Dar con una idea aparentemente innovadora no tiene demasiado valor. Lo realmente importante es que esa idea sea un buen negocio. Si lo contrastamos internamente o con familiares y amigos podemos sacar conclusiones irreales. ¿Cómo no van a elogiarlo los propios creadores o personas de su entorno?

Lo primero sería contrastar la nueva idea con personas cualificadas que no duden en aflorar sus puntos débiles con el propósito de mejorarlos. Lo segundo sería testar esa idea en el mercado con un estudio de campo. Preguntar directamente a las personas que conforman el público objetivo es la mejor manera de comprobar si la nueva idea gusta o no. La mayoría de empresas fallan en este punto. Principalmente por pereza; no gustan de salir de la oficina para patearse la calle.

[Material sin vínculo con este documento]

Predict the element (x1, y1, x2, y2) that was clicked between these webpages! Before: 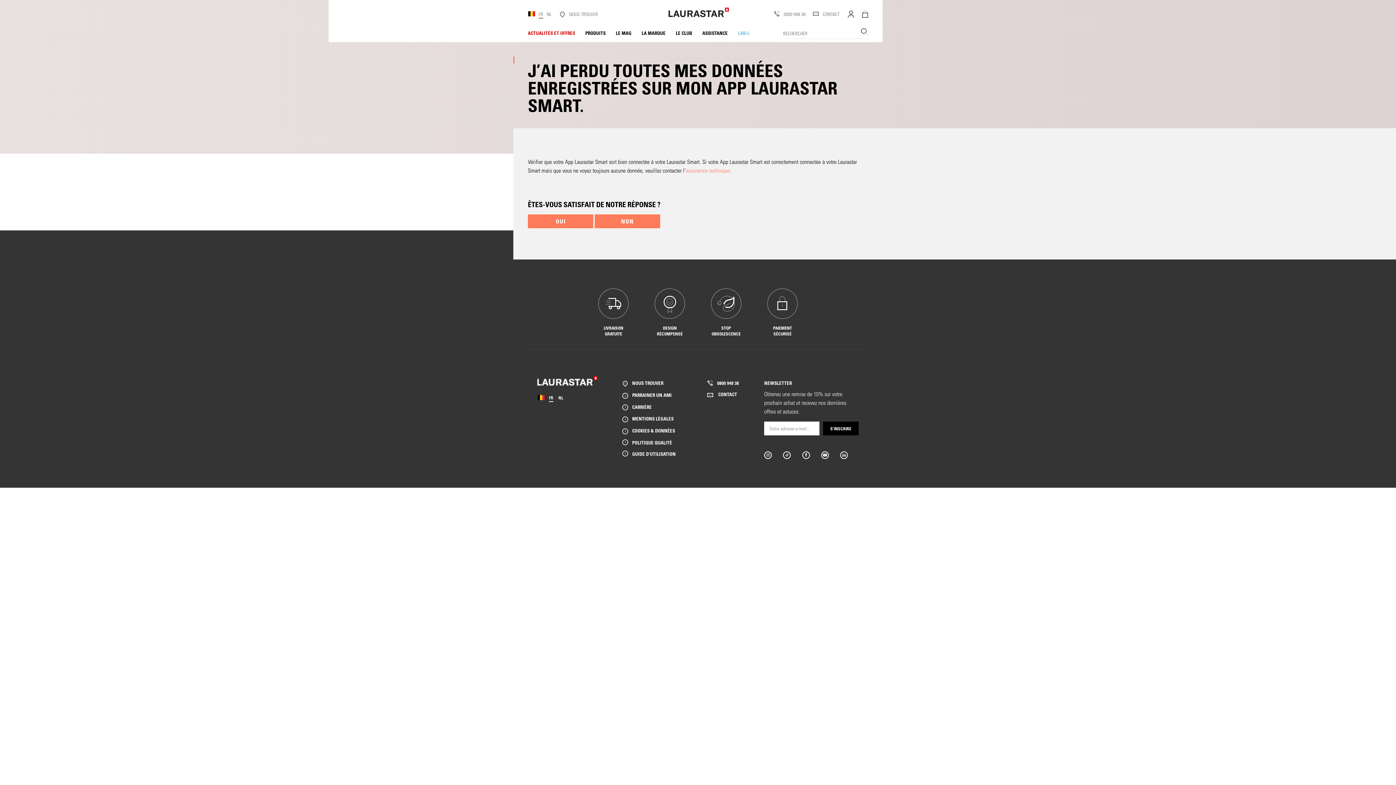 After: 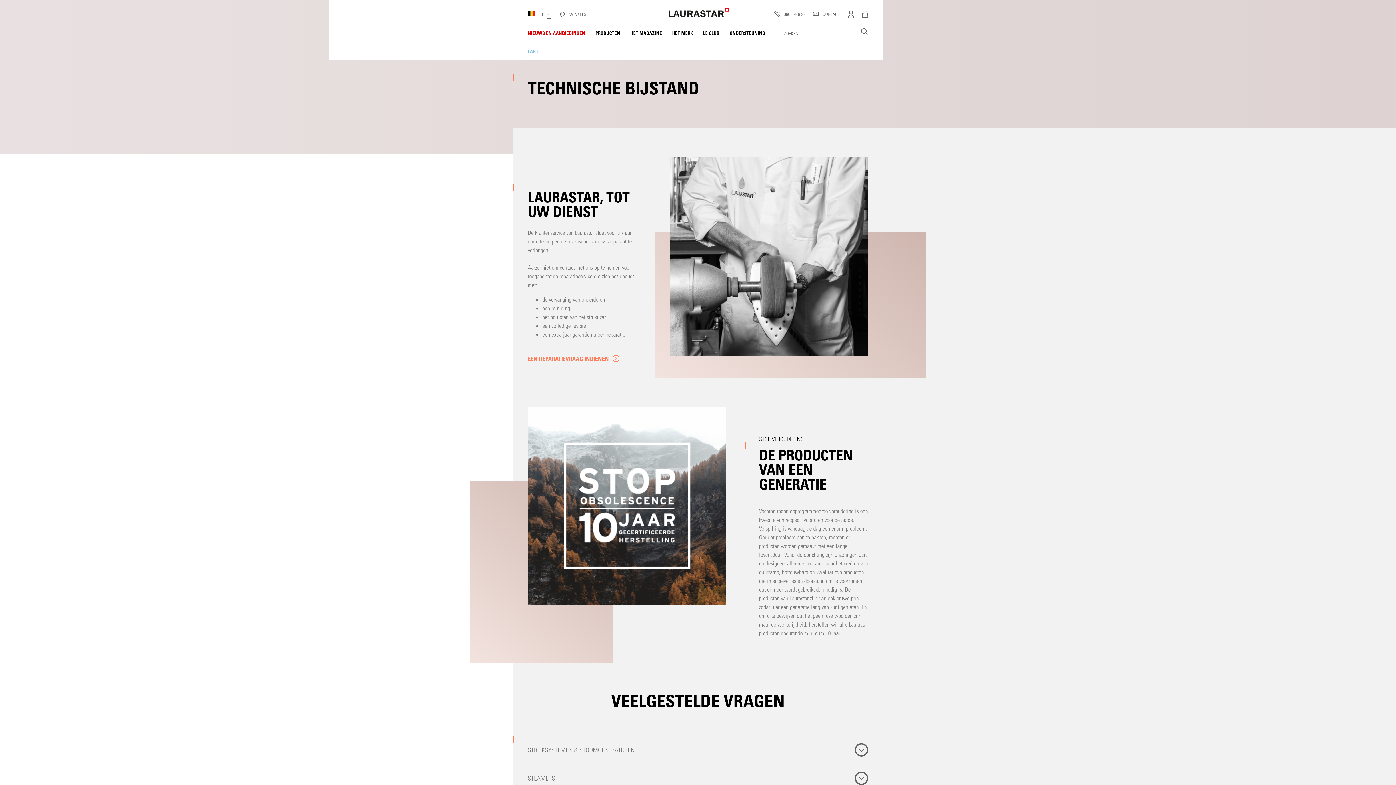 Action: label: NL bbox: (546, 10, 551, 16)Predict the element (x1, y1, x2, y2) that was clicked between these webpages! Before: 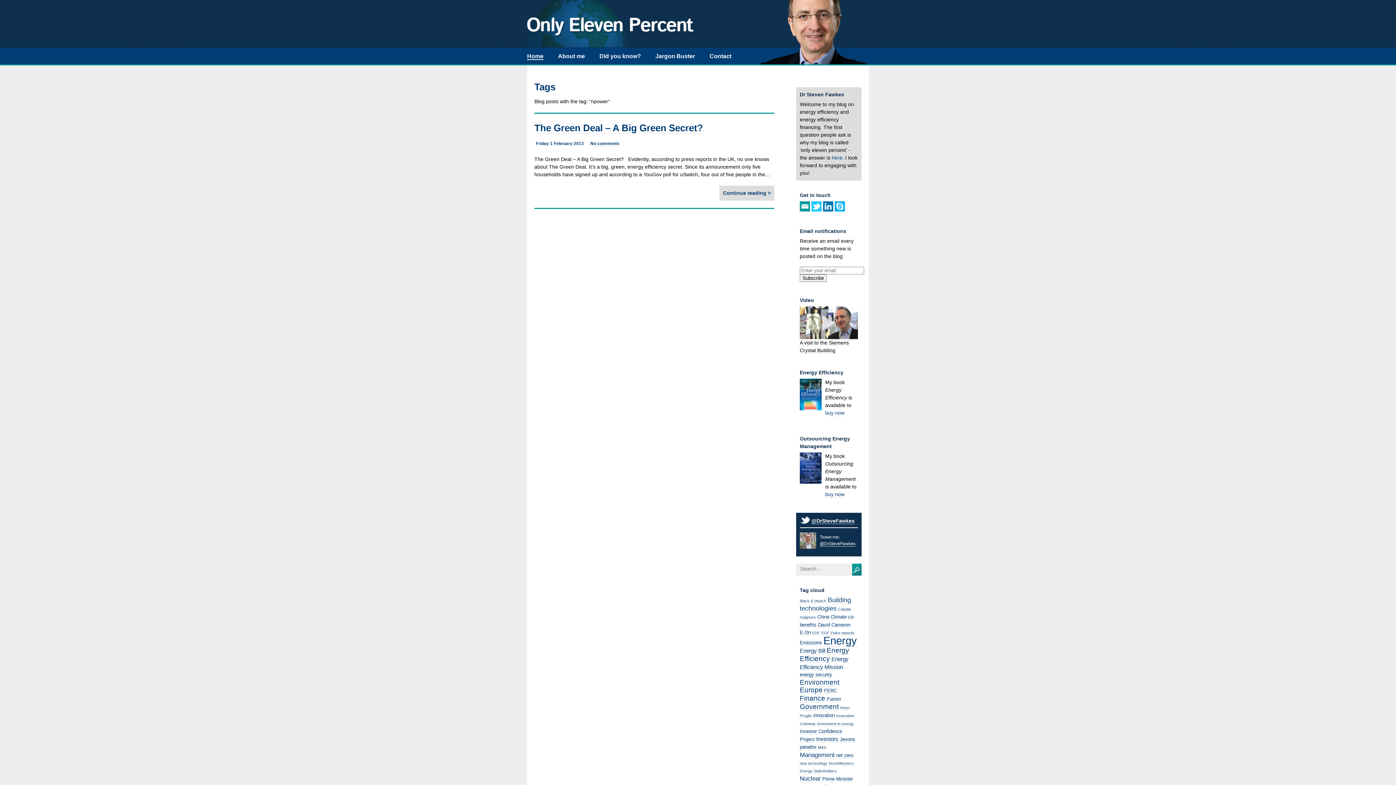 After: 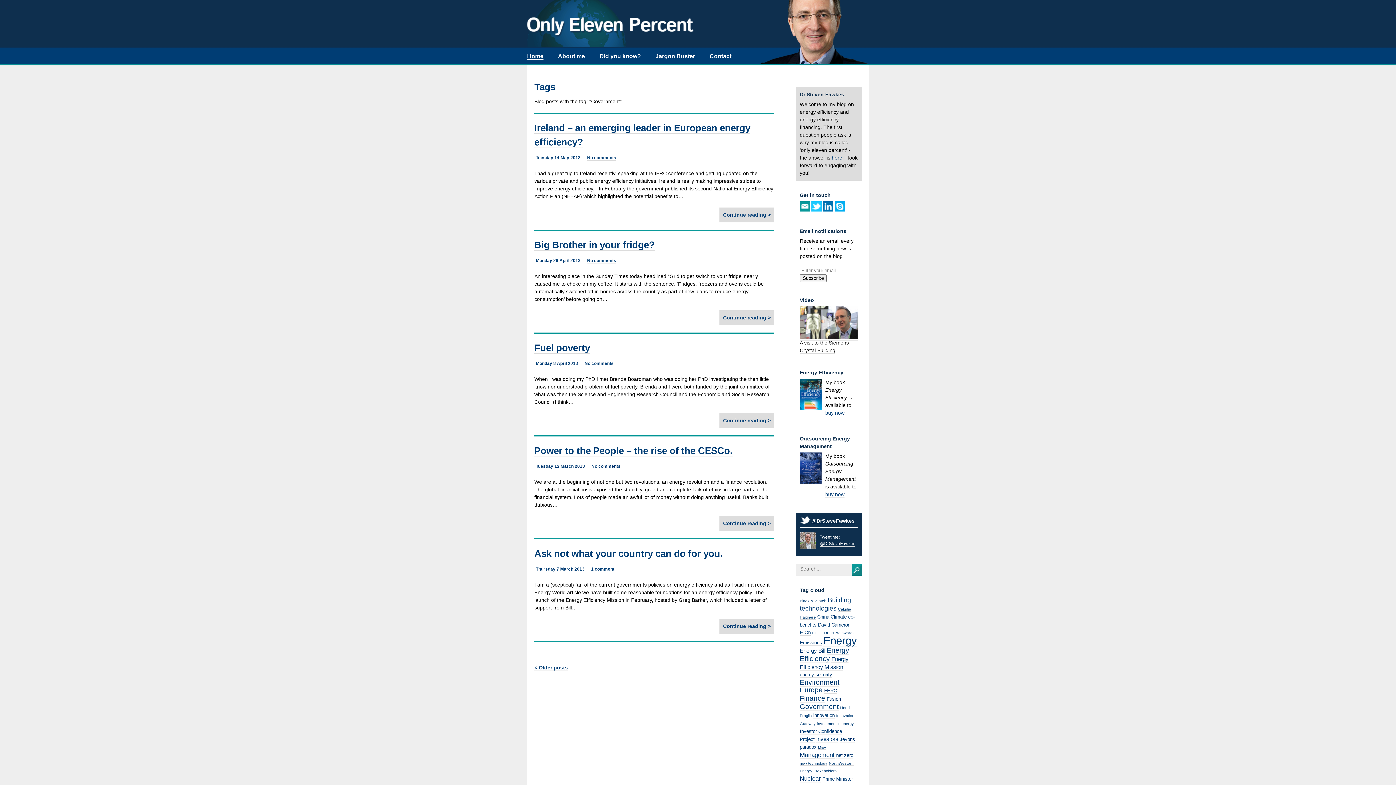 Action: label: Government (6 items) bbox: (800, 703, 838, 711)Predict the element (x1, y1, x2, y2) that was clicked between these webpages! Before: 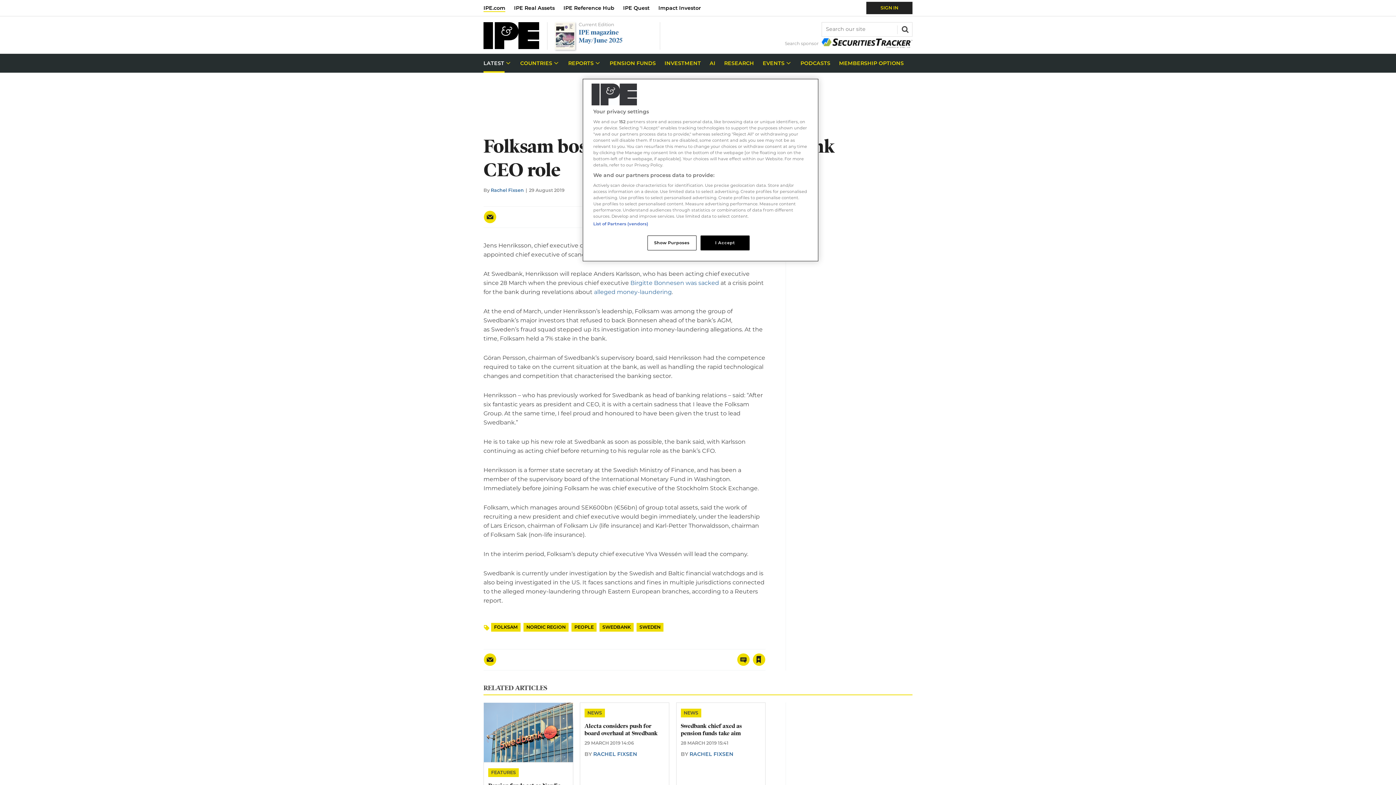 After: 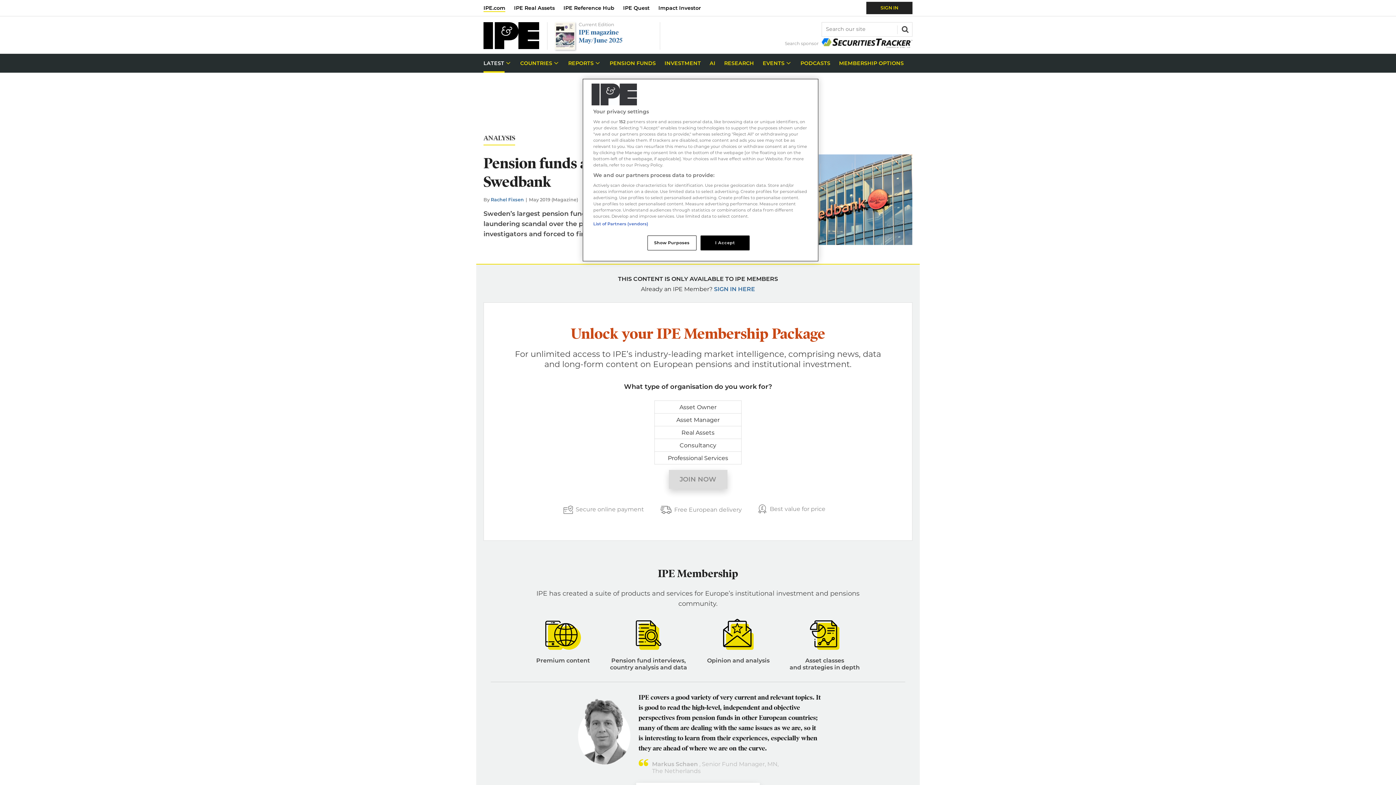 Action: bbox: (483, 702, 573, 762)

Una vez tenemos contrastada la idea innovadora hace falta un buen plan de negocio que convierta esa idea en valor económico para la empresa. El valor sólo se creará cuando se ejecute ese plan. Ese plan debe ser contrastado interna y externamente. Hay que explicarlo y si no convence plenamente en los tres planos, comercial, financiero y operacional, puede que no sea tan buena idea como se pensaba.

Suponiendo que hemos pasado con nota todos los exámenes anteriores hay que tener en cuenta que el hecho de que seamos los primeros en sacar esa nueva idea al mercado no nos garantiza el éxito. Hay que asegurarse de que vamos a ser los primeros en conquistar la mente del consumidor. Ese es el que va a ganar de verdad. Ser el primero en llegar nos da una ventaja pero si llega otro y consigue conquistar la mente del consumidor, estamos perdidos.

Antes de jugarnos la supervivencia de la empresa en un nuevo proyecto hemos de estar preparados para contrastarlo con expertos, salir de la oficina para hablar con los posibles clientes, hacer un plan de negocio y contrastarlo y prepararnos para luchar fuerte para conquistar la mente del consumidor.

Así de fácil, así de difícil.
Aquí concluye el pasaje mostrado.